• [Your task]: Write out the stretch of lines below that begins at the line with "Close the Channel Sets panel" and ends at the line with "Task: Open the eye-logo image viewer shortcut", including both, exactly as given and nothing more.

• [Recorded information]:
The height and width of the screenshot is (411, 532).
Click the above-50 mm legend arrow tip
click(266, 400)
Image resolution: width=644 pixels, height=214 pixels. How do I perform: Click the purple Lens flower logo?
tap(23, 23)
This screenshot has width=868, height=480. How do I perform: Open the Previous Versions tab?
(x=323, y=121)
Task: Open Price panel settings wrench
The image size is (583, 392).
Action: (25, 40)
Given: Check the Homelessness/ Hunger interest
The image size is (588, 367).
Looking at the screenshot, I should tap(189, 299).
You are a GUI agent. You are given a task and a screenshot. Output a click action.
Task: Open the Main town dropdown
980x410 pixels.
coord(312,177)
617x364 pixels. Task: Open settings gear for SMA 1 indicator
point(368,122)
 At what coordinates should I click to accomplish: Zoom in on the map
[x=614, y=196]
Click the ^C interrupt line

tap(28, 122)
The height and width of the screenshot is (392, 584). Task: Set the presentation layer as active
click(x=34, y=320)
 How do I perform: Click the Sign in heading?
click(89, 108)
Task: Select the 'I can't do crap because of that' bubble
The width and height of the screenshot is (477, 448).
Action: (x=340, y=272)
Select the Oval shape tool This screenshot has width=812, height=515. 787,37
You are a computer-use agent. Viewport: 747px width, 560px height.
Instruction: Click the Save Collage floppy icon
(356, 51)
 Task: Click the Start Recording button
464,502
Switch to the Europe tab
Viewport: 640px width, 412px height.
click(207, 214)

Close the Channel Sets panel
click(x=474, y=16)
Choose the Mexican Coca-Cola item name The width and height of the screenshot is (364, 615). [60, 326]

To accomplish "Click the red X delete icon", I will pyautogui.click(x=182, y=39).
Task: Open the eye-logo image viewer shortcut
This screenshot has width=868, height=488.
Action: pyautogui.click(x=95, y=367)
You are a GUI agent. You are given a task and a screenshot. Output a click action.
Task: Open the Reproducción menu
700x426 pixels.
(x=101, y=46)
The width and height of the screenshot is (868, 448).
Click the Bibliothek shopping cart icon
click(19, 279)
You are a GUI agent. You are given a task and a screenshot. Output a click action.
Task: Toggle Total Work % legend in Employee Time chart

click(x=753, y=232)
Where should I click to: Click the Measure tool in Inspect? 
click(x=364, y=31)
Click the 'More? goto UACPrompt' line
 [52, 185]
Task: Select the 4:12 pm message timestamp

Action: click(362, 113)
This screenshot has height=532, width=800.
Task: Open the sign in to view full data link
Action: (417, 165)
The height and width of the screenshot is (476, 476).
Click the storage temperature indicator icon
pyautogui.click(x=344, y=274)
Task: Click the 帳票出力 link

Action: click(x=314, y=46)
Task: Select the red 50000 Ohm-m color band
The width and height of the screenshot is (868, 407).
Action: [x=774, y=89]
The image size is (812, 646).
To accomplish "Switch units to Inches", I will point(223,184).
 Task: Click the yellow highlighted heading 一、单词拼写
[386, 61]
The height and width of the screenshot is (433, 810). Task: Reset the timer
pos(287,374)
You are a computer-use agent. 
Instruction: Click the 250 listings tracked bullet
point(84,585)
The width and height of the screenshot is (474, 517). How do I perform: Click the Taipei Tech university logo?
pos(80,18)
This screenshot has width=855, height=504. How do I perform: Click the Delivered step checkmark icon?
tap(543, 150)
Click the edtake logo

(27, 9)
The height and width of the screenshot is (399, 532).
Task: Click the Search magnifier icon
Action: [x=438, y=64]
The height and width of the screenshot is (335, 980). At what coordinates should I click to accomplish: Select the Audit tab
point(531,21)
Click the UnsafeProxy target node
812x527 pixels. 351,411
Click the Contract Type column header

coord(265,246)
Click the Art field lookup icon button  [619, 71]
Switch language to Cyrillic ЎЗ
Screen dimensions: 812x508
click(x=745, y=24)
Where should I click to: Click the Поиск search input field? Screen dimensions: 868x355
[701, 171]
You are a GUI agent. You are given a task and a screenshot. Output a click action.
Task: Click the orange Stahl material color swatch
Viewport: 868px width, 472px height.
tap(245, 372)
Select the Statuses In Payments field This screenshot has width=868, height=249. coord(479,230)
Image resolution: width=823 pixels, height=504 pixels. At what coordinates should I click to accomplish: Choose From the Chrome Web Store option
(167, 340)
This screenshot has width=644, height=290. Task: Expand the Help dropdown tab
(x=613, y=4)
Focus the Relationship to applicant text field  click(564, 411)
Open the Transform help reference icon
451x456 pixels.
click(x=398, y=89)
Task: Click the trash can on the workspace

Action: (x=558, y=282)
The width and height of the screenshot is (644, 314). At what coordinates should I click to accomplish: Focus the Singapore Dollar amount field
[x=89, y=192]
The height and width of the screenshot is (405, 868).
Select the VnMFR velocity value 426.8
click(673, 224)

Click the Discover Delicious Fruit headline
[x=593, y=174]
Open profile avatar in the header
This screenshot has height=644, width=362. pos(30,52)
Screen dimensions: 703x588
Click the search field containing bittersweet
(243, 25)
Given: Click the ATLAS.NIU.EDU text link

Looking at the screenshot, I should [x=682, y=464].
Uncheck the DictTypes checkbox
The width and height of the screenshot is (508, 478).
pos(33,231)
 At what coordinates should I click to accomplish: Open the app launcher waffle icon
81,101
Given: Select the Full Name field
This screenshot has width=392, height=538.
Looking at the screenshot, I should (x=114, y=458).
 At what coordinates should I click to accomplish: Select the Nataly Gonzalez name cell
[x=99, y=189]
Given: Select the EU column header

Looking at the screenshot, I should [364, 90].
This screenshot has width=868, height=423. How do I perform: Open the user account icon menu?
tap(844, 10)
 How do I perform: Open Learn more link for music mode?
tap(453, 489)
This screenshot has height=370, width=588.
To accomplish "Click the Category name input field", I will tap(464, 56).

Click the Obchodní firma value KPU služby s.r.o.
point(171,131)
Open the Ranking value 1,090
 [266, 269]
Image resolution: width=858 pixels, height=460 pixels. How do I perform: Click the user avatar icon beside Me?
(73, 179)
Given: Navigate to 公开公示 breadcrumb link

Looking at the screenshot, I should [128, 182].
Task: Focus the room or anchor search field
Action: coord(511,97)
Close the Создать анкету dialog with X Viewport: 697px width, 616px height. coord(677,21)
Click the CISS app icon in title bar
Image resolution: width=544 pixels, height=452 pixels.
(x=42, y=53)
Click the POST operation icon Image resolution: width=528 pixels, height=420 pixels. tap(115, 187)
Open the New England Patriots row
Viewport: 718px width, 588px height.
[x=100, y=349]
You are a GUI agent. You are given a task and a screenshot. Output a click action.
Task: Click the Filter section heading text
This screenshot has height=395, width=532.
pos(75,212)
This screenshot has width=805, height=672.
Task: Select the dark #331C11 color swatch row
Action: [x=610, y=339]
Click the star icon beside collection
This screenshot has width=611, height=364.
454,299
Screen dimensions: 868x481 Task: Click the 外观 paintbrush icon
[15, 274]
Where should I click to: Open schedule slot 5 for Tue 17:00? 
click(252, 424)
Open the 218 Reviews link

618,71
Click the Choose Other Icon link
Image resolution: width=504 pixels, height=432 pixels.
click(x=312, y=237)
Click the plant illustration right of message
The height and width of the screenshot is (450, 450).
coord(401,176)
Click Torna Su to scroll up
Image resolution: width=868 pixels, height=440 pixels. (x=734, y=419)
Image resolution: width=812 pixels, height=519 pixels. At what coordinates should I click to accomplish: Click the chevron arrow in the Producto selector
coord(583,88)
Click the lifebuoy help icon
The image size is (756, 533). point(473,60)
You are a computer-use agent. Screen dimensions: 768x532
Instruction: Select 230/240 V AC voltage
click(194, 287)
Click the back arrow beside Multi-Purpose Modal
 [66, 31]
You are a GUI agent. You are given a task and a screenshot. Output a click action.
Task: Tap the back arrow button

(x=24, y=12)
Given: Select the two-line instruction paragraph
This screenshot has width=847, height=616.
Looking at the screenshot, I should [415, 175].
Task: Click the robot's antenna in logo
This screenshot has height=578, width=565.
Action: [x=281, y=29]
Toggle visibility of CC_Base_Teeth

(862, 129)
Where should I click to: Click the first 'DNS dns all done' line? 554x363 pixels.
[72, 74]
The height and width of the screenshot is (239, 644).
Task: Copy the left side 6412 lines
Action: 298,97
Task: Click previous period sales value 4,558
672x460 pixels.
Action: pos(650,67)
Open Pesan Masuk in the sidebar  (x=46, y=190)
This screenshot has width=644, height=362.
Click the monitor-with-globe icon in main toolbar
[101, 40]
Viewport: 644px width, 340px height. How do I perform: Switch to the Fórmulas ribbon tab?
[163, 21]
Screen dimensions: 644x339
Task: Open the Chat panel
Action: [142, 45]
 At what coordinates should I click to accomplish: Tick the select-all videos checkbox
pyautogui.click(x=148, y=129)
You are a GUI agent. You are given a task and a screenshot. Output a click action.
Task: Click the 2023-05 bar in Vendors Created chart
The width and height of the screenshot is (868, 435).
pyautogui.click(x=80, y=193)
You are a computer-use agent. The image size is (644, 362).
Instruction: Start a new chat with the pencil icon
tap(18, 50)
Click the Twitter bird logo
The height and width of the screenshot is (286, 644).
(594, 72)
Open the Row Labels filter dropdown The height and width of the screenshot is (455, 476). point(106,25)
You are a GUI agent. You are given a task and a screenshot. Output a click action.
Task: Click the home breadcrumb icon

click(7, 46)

• [Worked solution]:
Close the Channel Sets panel
click(x=474, y=16)
Choose the Mexican Coca-Cola item name The width and height of the screenshot is (364, 615). [60, 326]

To accomplish "Click the red X delete icon", I will pyautogui.click(x=182, y=39).
Task: Open the eye-logo image viewer shortcut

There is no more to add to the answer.